Richard Isaacson, MD: I agree. In night 1, first night from 7:45 p.m. to at least 10 p.m., I was getting back to patients. I treat a lot of MCI patients. I have a lot of pre-clinical Alzheimer's patients. The patients I was calling back on that Monday night, every single 1, was invariably moderate to severe disease. Those are the patients that were calling, those patients that were emailing. “What can we do? I will rent an apartment in New York because we can't travel back and forth. If this is going to be it, we'll get a studio. We'll do whatever it takes.” You're exactly right. The people that are most interested at this exact moment, in those days, the sooner week, days, and weeks soon after, will be people that haven't really been shown to be effective that where the drug hasn't been tested and shown to be effective.  

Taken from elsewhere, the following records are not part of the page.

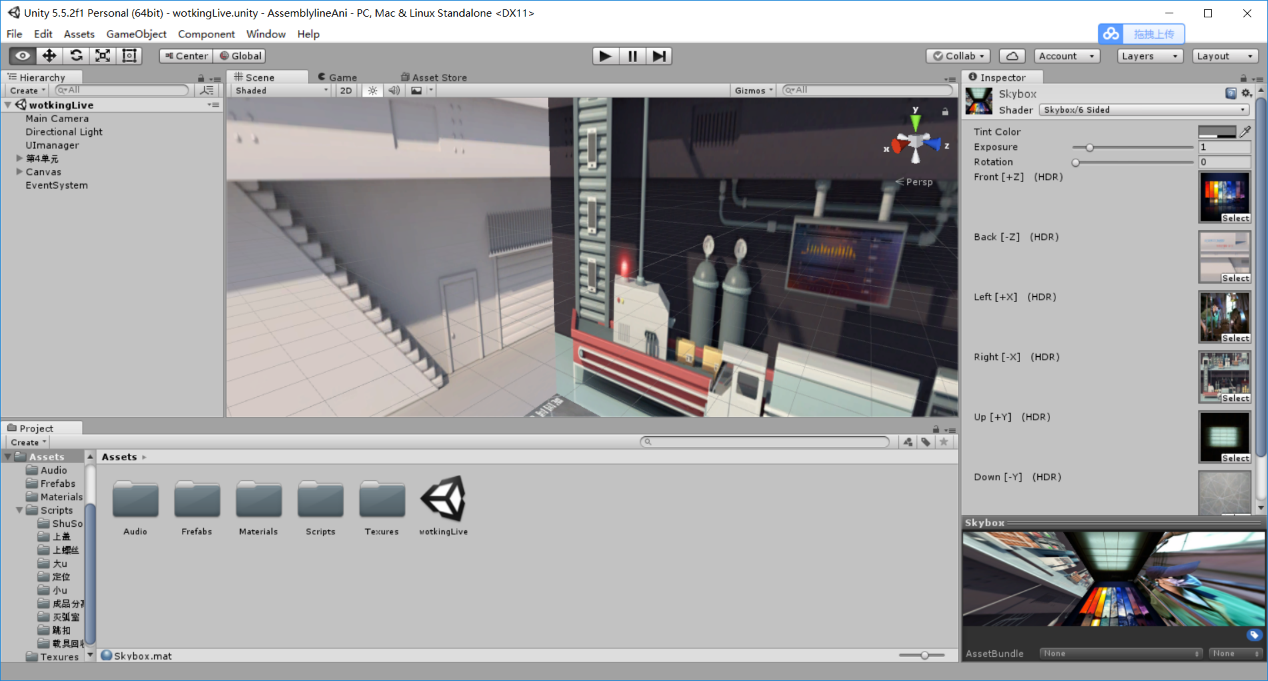The image size is (1268, 681).
Task: Open the cloud services icon
Action: click(1012, 56)
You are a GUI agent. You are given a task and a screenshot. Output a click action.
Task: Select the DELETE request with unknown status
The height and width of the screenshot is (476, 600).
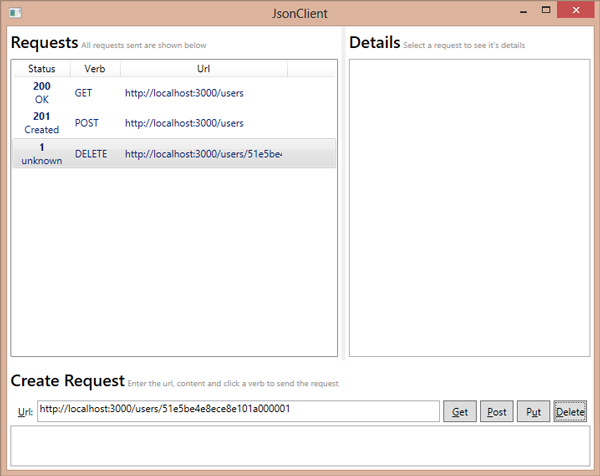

Marc E. Agronin, MD: The other side of the concern of mine because there are people who, for good reason are desperate. It's been almost 20 years since any approved treatment and they're willing to pay money and do what they need to do. You and I both see that they do things sometimes that have no scientific validity and they're exploited at times and they end up spending a lot of money on treatments that there's no evidence for. I'm concerned, in this case, if there will be areas in which people are just going to pay just to get it done even in those stages where it's not supported.  

Richard Isaacson, MD: The other side of the coin which I think will defer for conversation at this time, maybe we can talk about this offline but pre-clinical Alzheimer's disease never been studied. We don't really have data. We have the A4 study using solanezumab in a preclinical Alzheimer's population. We have other studies the AHEAD 3-45 study which is going to be using lecanemab or BAN2401. It was the old name. Looking at more of the preclinical population, actually, they even defined it as early preclinical and I think later pre-clinical, something like that. Is this going to be used for people with pre-clinical Alzheimer's disease? When do you pull the trigger? That's off-label, or is it off-label? Because, it says the treatment of Alzheimer's and pre-clinical Alzheimer's diseases invariably Alzheimer's disease, or is it?  

Marc E. Agronin, MD: That's a key point. What's on-label and what's off-label because we know how the diagnosis. It varied over time and we make clinical diagnoses without biomarkers all the time so does that count? There are no biomarker specifications.  

Richard Isaacson, MD: It's going to be an interesting several weeks and an interesting several months, I think for sure. 

Richard Isaacson, MD: Dr Agronin, thanks so much.  

Marc E. Agronin, MD: Thank you. My pleasure.